“A job of salt!” muttered Buffalo Bill. “The atmosphere is beginning to clear.”
“Lawless,” proceeded Wild Bill, “is expecting a man here to take ore-samples from the mine. If the mine pans out, according to schedule, a hundred thousand is to change hands. That would be quite a plum to fall into the hands of a squawman like Lawless.”
“It will never fall into the hands of Lawless now.”
“I should say not,” said Hickok; “and let us emphasize the ‘now.’ Seeing the stranger get off the Montegordo stage, I thought he was the come-on, and, always being ready to stretch out a helping hand to the unfortunate, I stretched out a hand to Lawless—and Lawless played me to a fare-you-well. He acted the part of the Eastern come-on to the life.”
“The Easterner’s name is Bingham, not Smith,” said the scout.
“It was all one to me, at that stage of the game,” and Wild Bill proceeded with his account.
The way he had been lured to the slope, ostensibly to meet Clancy, and the way Clancy had unexpectedly met him from behind with a club, was told; then followed a description of what took place in the mine, the setting off of the three blasts, and the retreat of Lawless and his men.

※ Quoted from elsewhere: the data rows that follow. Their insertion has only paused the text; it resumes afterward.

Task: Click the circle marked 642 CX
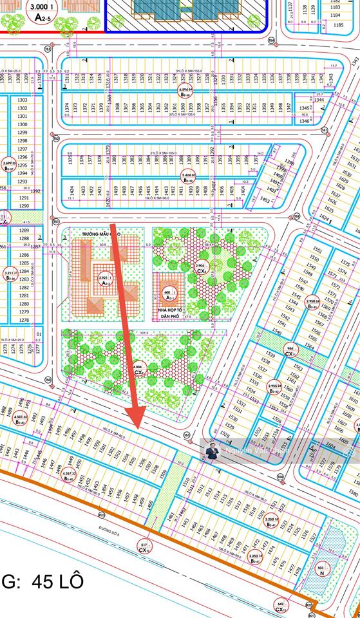click(280, 605)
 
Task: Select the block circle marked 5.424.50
click(188, 176)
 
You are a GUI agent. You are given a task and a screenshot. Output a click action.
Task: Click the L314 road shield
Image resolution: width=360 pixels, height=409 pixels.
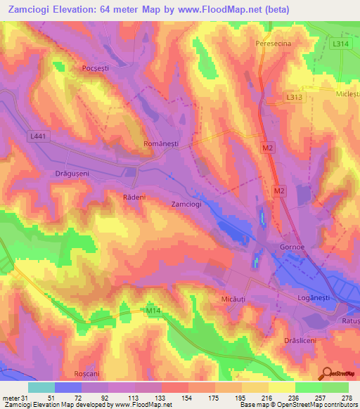click(340, 44)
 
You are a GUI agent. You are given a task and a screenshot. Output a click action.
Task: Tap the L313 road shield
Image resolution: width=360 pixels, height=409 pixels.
click(295, 96)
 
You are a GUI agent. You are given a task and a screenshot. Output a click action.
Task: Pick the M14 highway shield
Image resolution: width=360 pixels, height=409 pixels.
click(154, 310)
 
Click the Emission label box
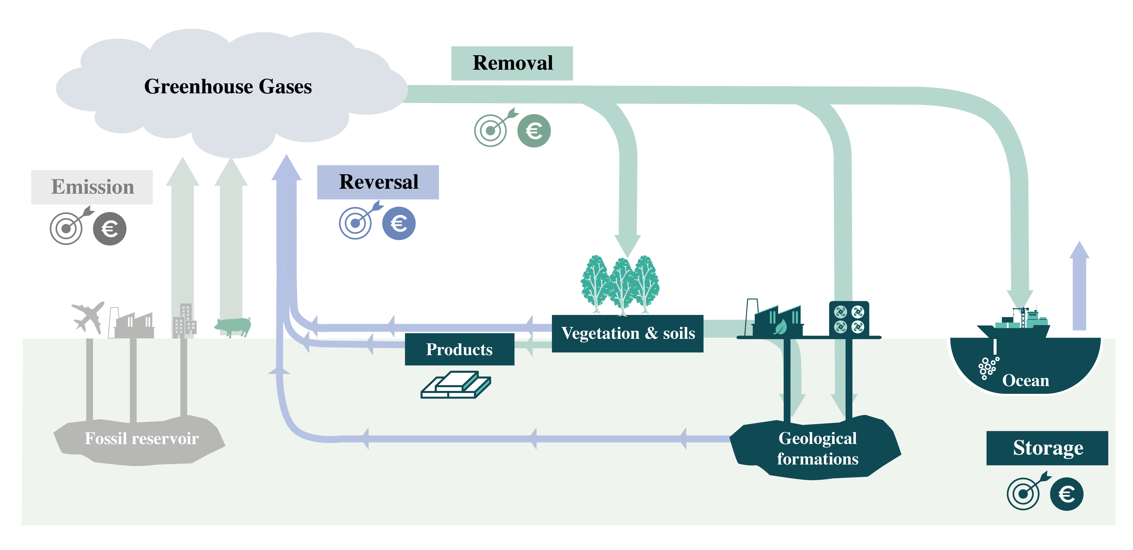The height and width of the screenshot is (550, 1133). coord(92,187)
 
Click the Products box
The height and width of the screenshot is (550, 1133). coord(459,349)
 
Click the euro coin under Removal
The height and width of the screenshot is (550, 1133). coord(533,131)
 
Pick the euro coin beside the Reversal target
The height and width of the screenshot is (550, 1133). coord(399,223)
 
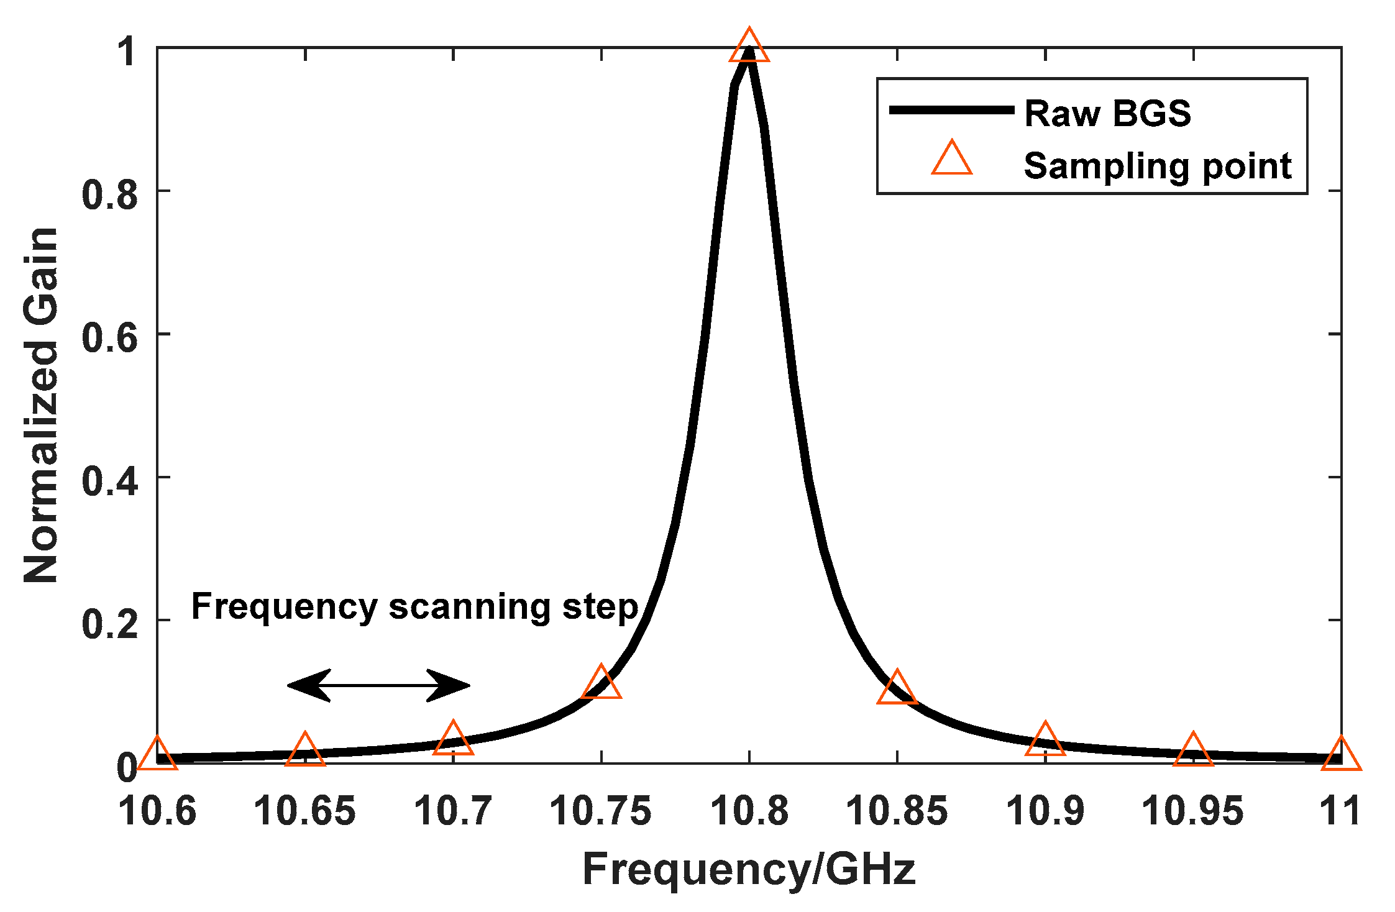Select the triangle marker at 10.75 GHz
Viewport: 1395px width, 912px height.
(601, 684)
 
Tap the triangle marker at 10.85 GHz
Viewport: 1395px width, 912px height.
(897, 690)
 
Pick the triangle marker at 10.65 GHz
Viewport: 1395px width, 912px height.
(304, 751)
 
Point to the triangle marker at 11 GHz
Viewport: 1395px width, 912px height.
(1341, 756)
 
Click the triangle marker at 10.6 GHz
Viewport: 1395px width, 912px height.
(157, 756)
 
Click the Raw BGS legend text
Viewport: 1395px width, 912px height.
(1107, 114)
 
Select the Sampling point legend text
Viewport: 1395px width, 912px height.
(1158, 166)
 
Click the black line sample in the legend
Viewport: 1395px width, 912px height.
(951, 110)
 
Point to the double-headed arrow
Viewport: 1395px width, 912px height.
(378, 686)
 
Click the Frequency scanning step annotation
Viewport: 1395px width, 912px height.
(414, 607)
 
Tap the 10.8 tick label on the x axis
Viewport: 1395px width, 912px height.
(749, 811)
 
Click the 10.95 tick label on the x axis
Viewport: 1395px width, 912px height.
(1192, 811)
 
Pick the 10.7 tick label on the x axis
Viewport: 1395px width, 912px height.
(453, 811)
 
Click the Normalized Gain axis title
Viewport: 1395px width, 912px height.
(41, 405)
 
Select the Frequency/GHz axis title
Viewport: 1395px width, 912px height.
(749, 869)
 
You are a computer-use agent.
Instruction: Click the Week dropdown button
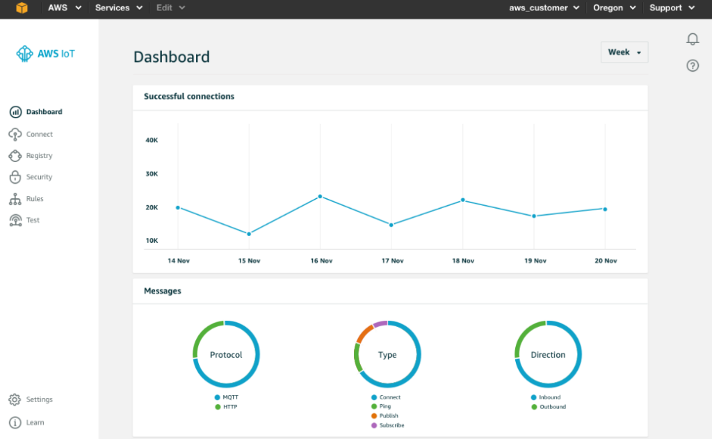[x=624, y=52]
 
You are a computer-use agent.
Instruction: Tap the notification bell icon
[x=693, y=39]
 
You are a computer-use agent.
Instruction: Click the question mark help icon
[x=693, y=65]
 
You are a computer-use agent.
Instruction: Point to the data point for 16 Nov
[x=320, y=196]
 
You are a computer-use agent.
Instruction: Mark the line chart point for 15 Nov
[x=249, y=234]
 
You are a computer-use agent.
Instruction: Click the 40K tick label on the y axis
[x=152, y=141]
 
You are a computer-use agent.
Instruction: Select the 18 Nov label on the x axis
[x=463, y=261]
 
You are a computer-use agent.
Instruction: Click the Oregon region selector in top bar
[x=615, y=8]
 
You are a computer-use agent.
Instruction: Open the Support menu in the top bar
[x=672, y=8]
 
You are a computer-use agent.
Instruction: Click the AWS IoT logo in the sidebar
[x=46, y=54]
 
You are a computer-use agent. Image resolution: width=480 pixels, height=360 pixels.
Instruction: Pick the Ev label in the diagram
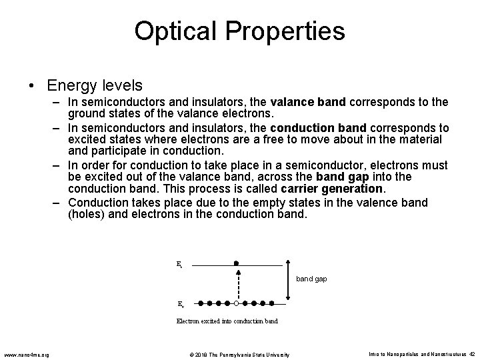point(181,304)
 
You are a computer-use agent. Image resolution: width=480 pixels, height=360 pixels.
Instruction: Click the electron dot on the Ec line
point(236,263)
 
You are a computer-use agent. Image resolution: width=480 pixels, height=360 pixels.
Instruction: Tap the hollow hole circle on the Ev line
point(237,303)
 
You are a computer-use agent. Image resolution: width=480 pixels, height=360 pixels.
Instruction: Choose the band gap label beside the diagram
point(311,279)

“I closed my eyes,” said Wild Bill, “when the charges went off. Lawless had told me that Clancy was a master hand at setting off giant powder, and that he had drilled the holes in such a way that I wouldn’t be touched by flying rock, but would be neatly and securely walled into a rocky chamber. I wasn’t taking Lawless’ word for anything, and expected as much as could be that I would be hit by a splinter of rock, and wiped out. I wasn’t much caring, between the three of us. Death seemed certain, anyway, and I was rather hoping it would be quick, rather than long-drawn out.
“But Clancy must have known his business. After my ears had recovered from the jar, I opened my eyes, and discovered several things. But I didn’t discover them by sight, for I was in the blackest kind of night.
“The first of my discoveries was this, that I wasn’t hurt by the explosion. The next discovery was that the powder-fumes had not entered my chamber as thickly as I supposed they would do. Most of the fumes must have passed into the level, from some cause that I can’t exactly figure out. However that may be, the absence of powder-smoke left the little air I had just that much clearer and purer.